## What to produce
List each line of the records below that contains the string "accomplish", copying every such line whole. Matches must have the same case.

## Record extracts
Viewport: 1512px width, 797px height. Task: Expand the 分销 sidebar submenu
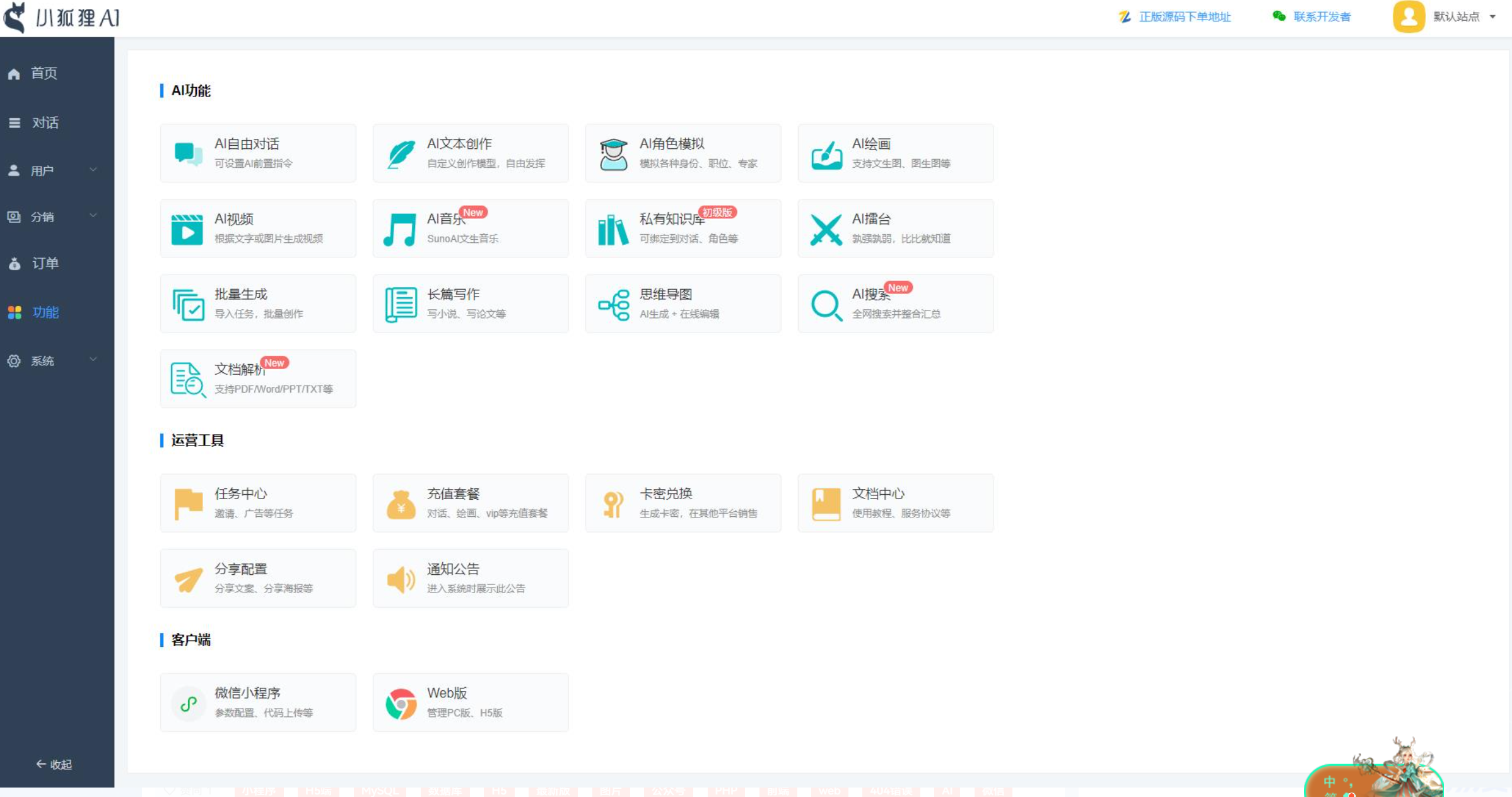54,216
...
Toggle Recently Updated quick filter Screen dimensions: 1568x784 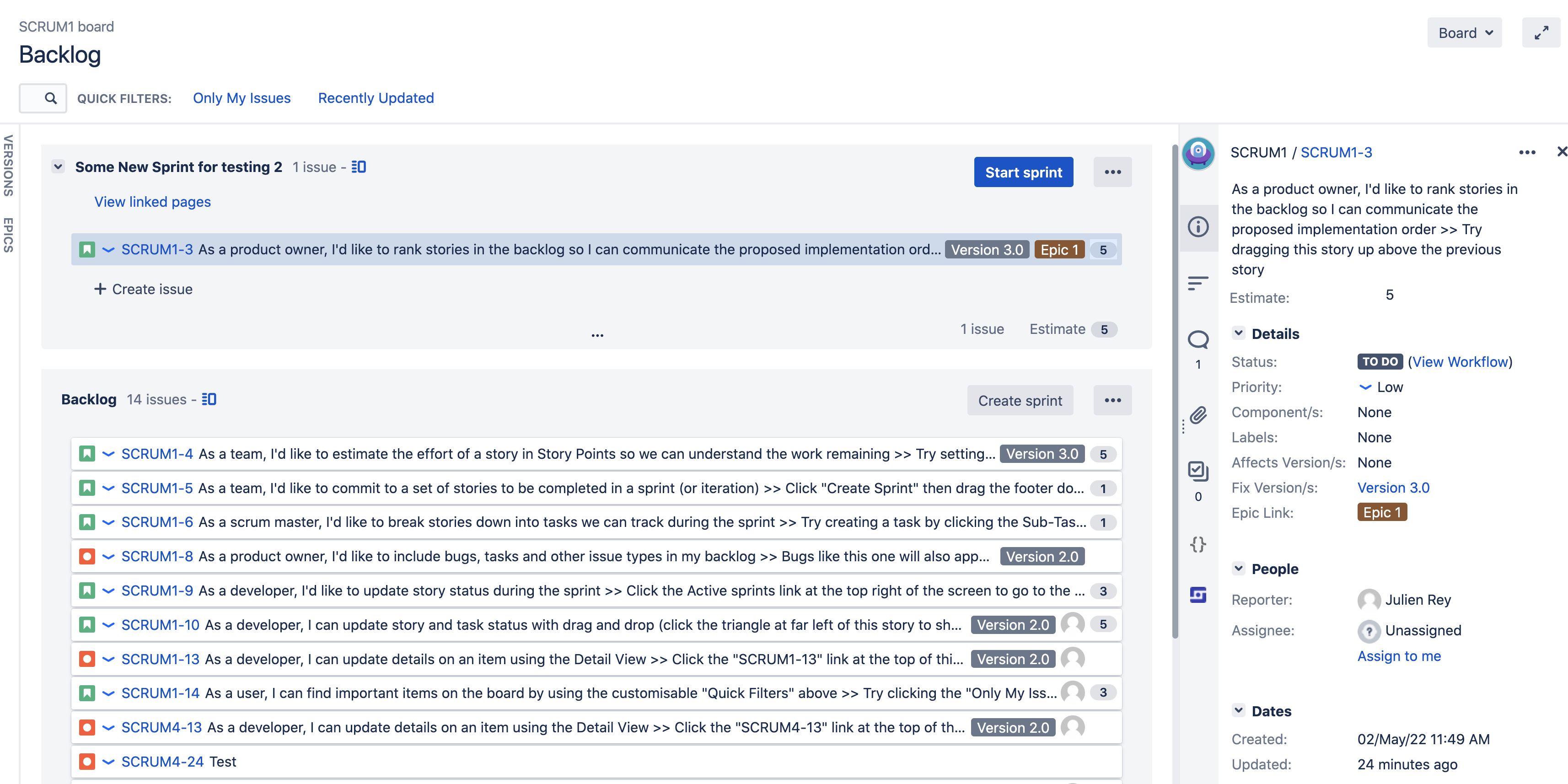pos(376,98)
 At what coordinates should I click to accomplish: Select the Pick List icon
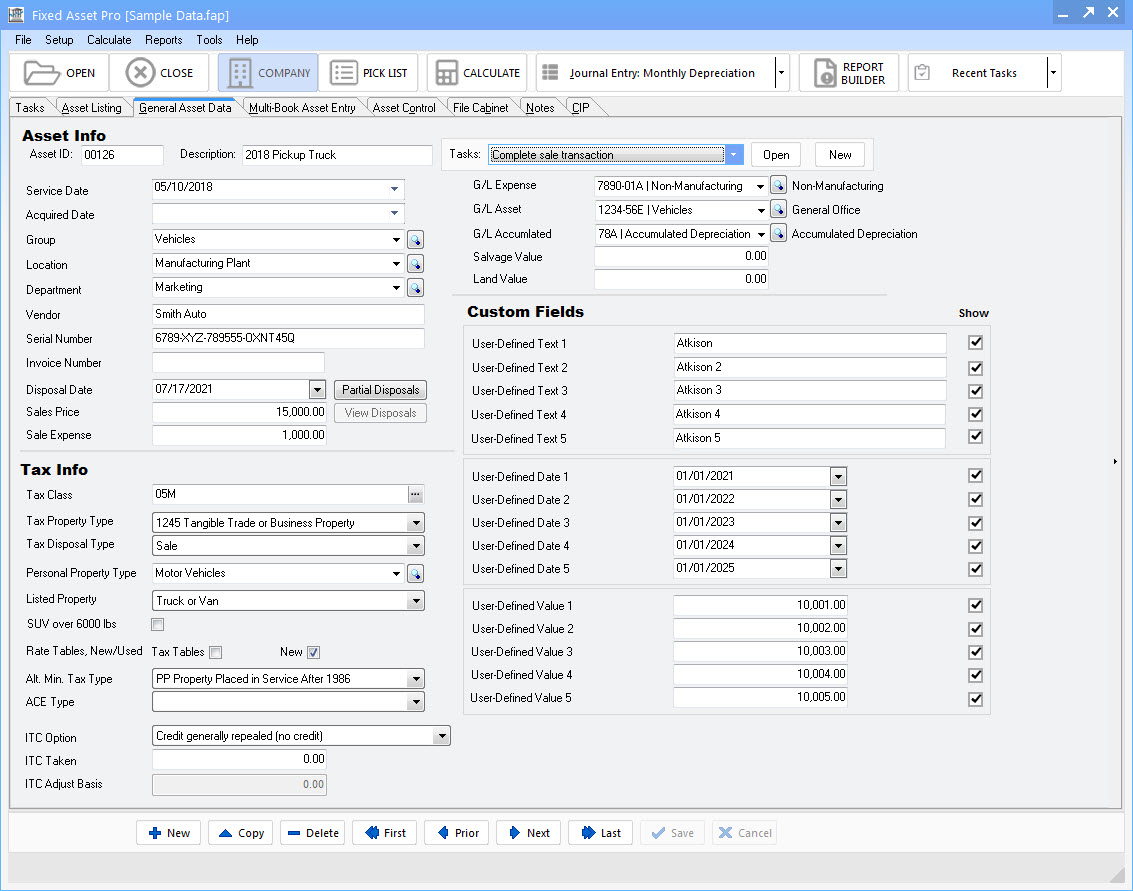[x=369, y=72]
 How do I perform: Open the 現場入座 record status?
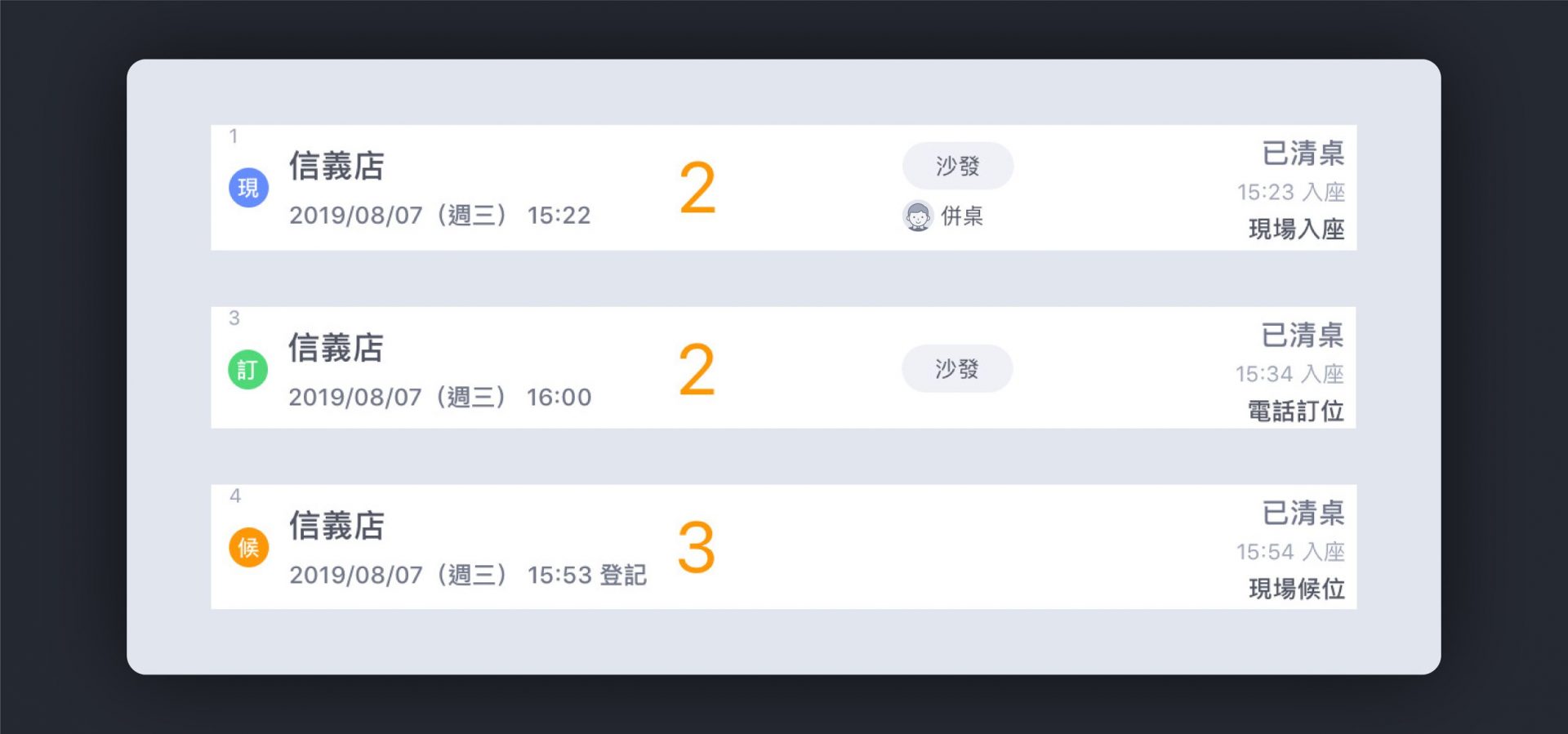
* * *
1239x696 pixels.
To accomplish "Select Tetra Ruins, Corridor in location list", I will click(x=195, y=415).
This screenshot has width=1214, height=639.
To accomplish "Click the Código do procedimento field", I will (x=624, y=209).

## Task output
 At what coordinates should I click to accomplish: Select the Pick List icon
To accomplish "Select Tetra Ruins, Corridor in location list", I will click(x=195, y=415).
To accomplish "Click the Código do procedimento field", I will (x=624, y=209).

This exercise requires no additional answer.